### THE TASK
Locate each line in the data that contains the string "screenshot", matching case exactly, and copy those lines.

### AVAILABLE DATA
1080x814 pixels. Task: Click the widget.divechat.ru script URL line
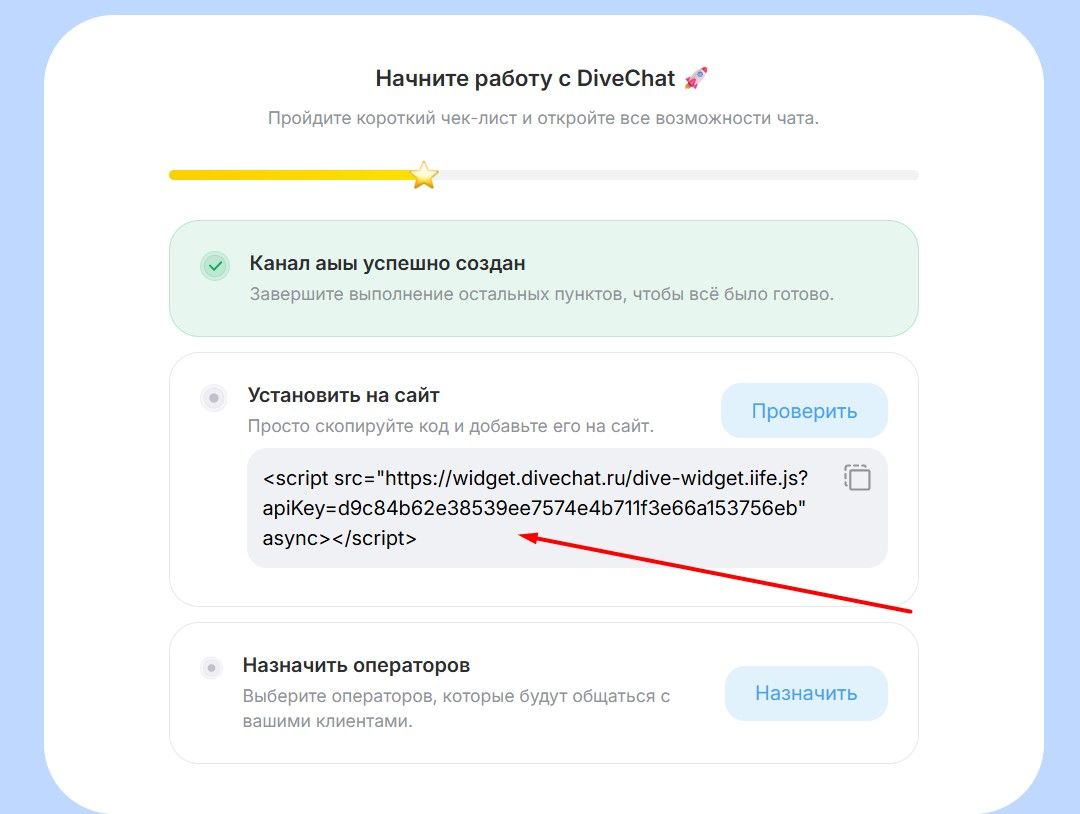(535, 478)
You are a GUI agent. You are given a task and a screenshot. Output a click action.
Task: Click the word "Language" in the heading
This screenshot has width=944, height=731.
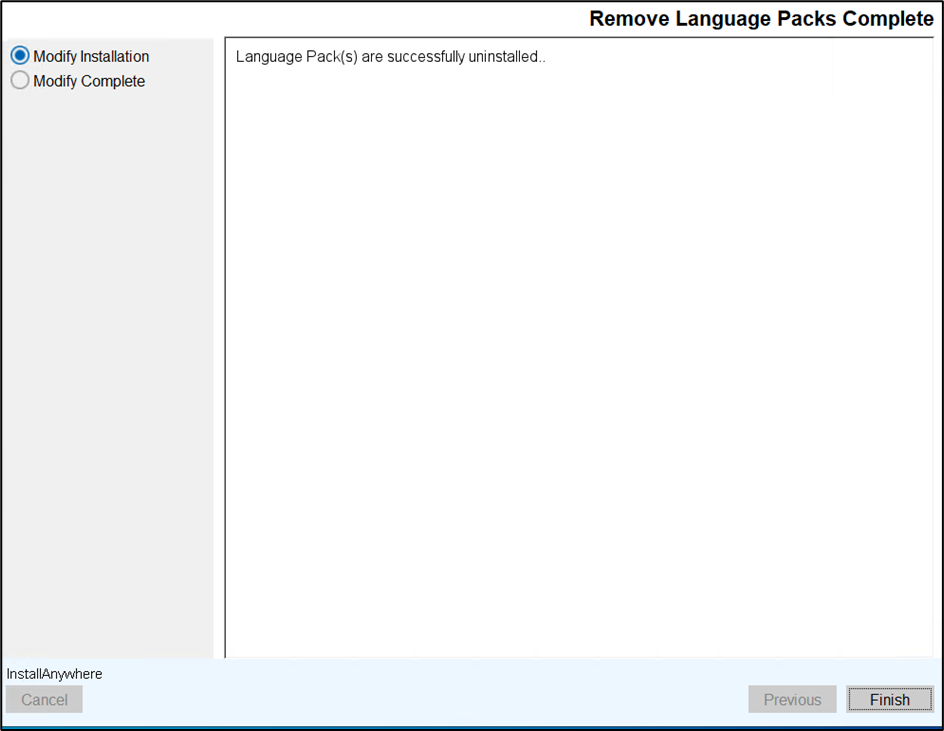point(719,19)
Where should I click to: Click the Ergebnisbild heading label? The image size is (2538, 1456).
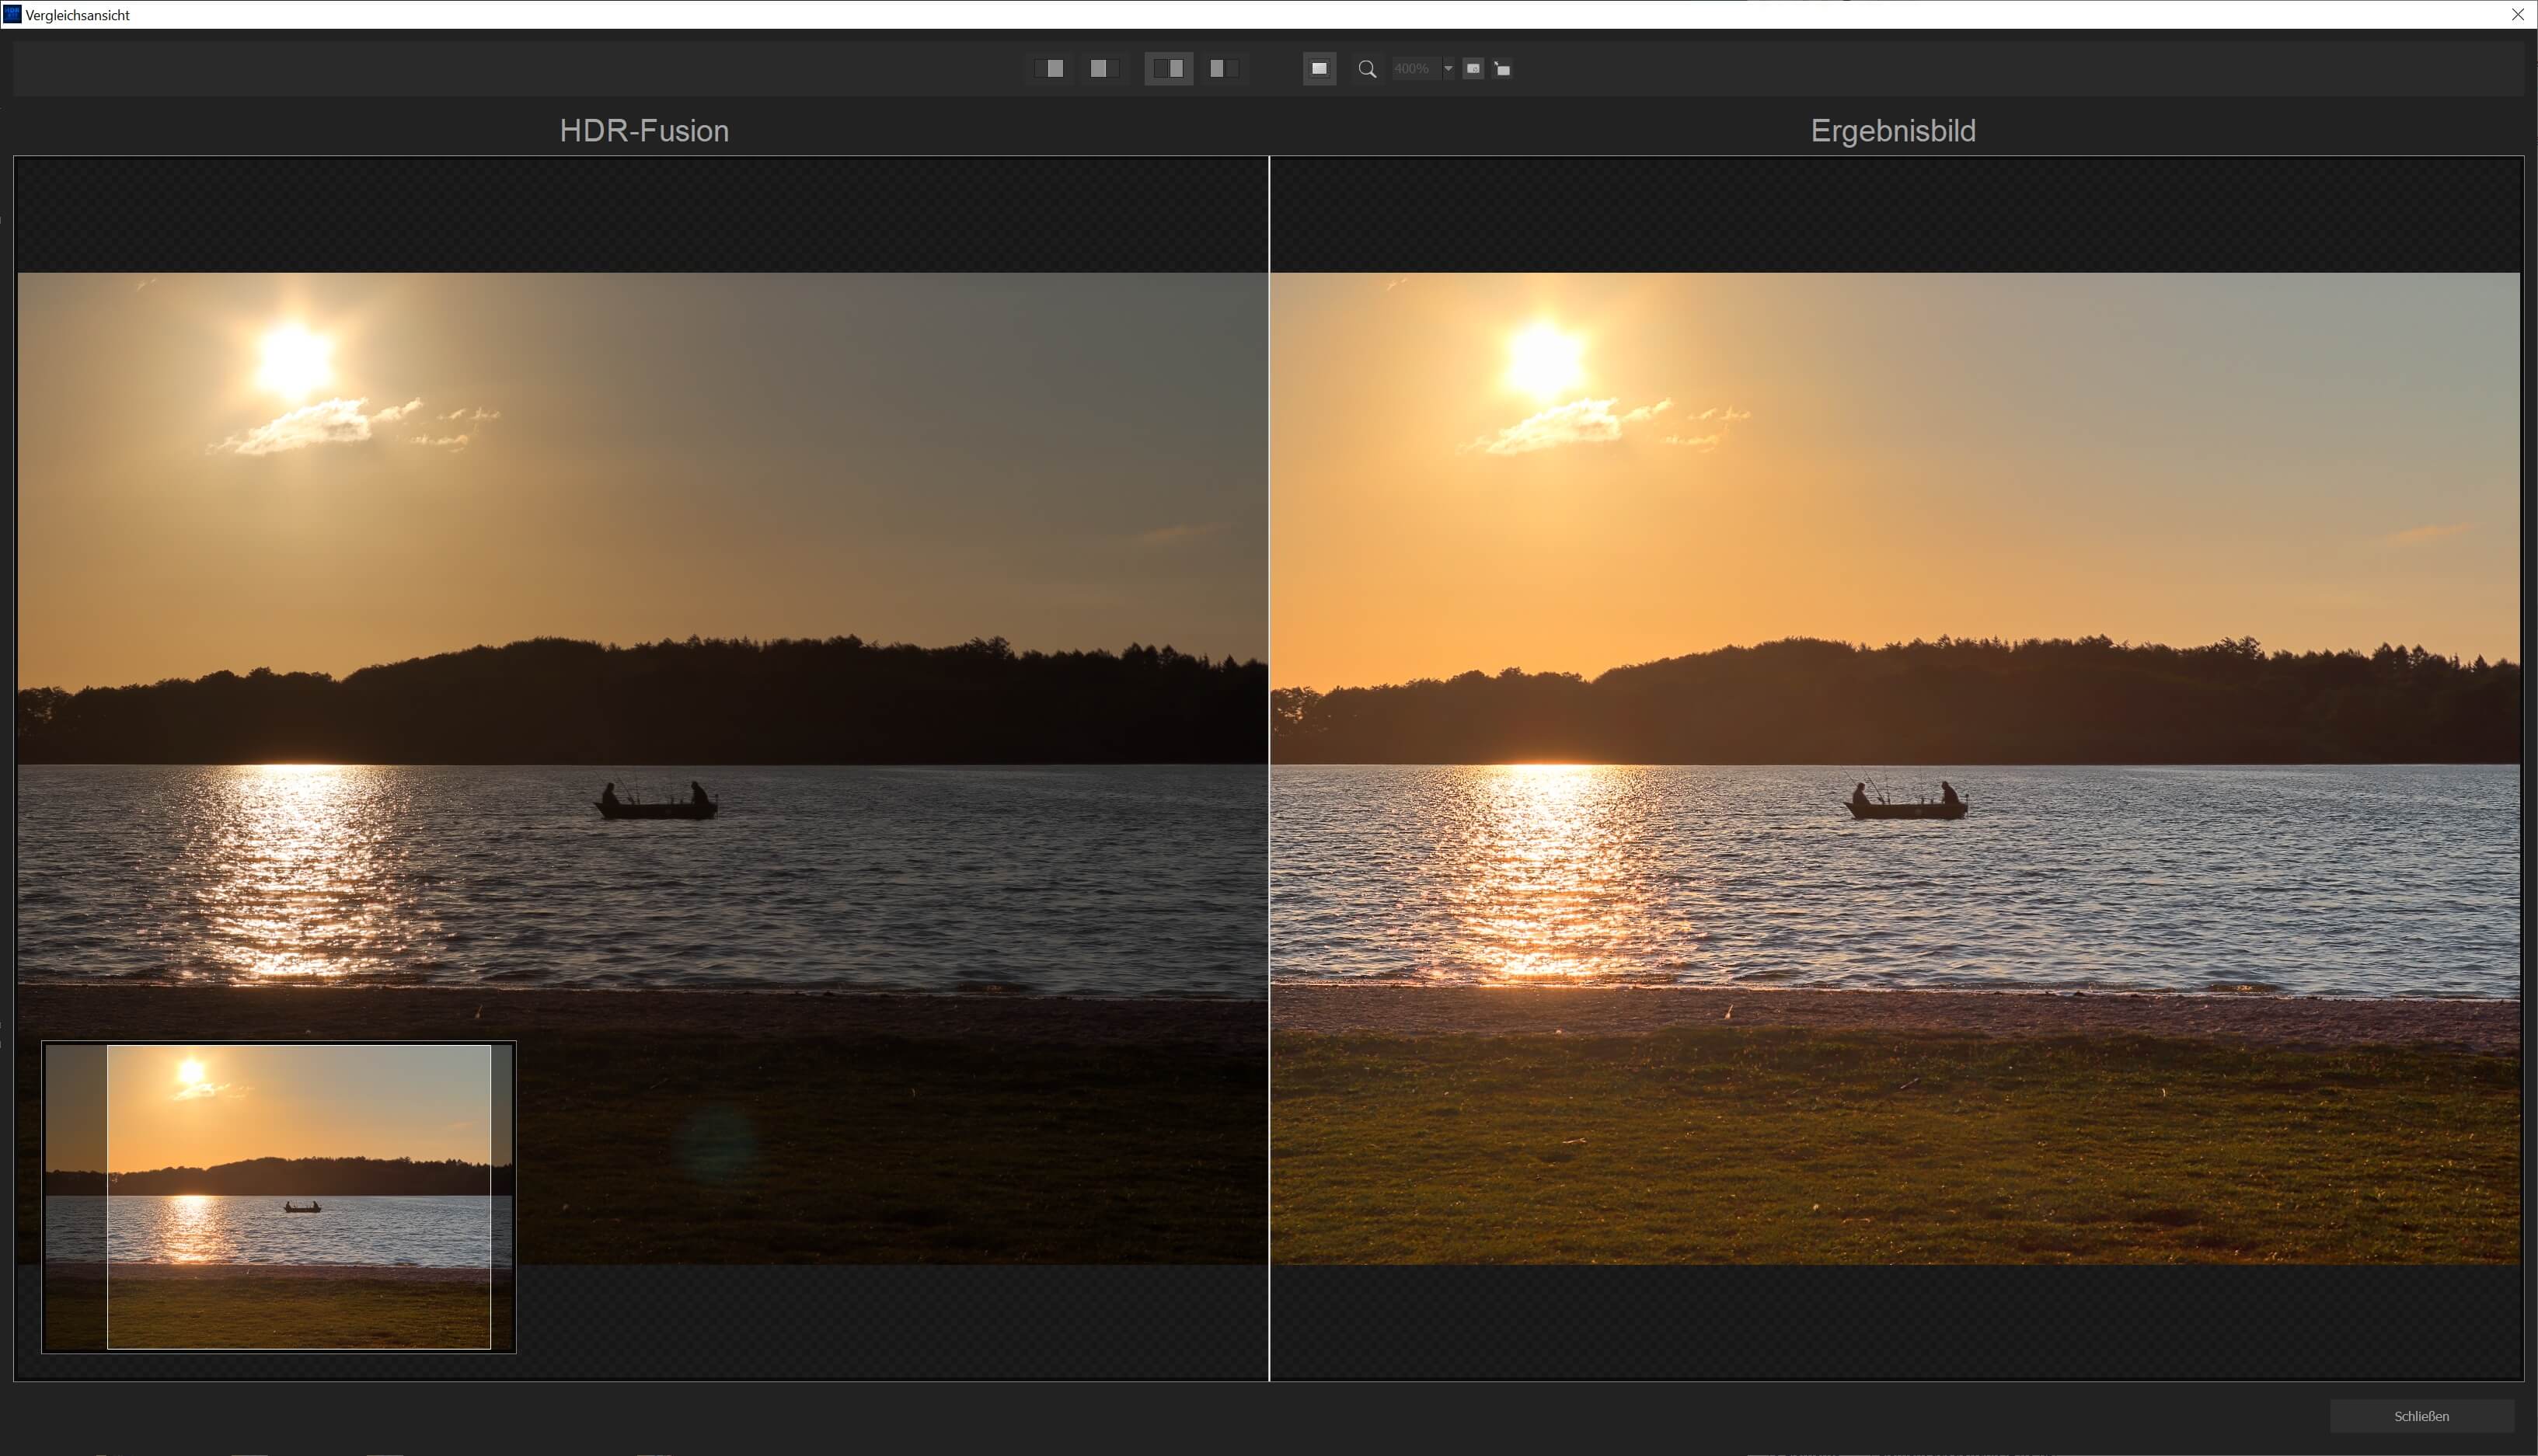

### EXPECTED OUTPUT
You are a GUI agent. You are given a task and a screenshot. Output a click action.
This screenshot has width=944, height=731.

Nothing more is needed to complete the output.